> **Description of the task**:
Filter the rows below down to every line that contains the string "Viewport", and copy each of those lines. The match is case-sensitive.

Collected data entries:
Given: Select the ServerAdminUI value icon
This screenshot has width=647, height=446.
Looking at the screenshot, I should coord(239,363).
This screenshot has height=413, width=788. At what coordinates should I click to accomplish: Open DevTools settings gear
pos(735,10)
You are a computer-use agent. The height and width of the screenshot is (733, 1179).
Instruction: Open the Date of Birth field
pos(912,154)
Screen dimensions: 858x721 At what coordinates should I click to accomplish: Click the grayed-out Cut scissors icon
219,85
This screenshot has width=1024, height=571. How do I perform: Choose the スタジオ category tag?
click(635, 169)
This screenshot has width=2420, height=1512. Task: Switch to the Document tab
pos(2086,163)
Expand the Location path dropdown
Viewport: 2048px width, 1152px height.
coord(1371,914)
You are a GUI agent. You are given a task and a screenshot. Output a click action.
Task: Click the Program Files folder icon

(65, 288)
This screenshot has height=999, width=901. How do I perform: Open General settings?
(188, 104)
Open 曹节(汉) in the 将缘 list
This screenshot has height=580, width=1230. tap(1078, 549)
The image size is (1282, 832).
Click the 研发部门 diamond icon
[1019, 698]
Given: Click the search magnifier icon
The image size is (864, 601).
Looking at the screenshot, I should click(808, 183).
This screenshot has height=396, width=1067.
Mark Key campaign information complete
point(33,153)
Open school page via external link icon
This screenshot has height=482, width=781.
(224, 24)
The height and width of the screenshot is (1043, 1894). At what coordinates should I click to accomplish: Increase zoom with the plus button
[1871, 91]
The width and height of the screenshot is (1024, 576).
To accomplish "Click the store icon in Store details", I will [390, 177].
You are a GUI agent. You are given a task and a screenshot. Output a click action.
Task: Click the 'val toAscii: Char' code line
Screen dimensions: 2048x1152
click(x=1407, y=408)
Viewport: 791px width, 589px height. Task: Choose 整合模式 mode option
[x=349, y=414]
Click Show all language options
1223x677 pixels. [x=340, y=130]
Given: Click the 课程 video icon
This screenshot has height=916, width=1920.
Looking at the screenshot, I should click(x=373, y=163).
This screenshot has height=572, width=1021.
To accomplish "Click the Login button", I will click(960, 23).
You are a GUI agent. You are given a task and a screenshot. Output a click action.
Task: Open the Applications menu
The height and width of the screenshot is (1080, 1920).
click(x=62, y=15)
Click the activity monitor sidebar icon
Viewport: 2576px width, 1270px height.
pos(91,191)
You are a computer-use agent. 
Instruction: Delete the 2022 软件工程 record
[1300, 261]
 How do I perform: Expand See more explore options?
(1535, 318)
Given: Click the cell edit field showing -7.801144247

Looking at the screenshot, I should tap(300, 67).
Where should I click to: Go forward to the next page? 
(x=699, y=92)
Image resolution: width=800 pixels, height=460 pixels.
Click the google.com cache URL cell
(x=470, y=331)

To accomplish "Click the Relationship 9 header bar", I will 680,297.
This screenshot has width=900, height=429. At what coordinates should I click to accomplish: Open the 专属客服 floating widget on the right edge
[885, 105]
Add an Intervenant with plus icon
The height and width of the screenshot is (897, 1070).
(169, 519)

> **Answer below**:
Viewport: 2048px width, 1152px height.
Viewport: 791px width, 589px height. Task: Choose 整合模式 mode option
Viewport: 2576px width, 1270px height.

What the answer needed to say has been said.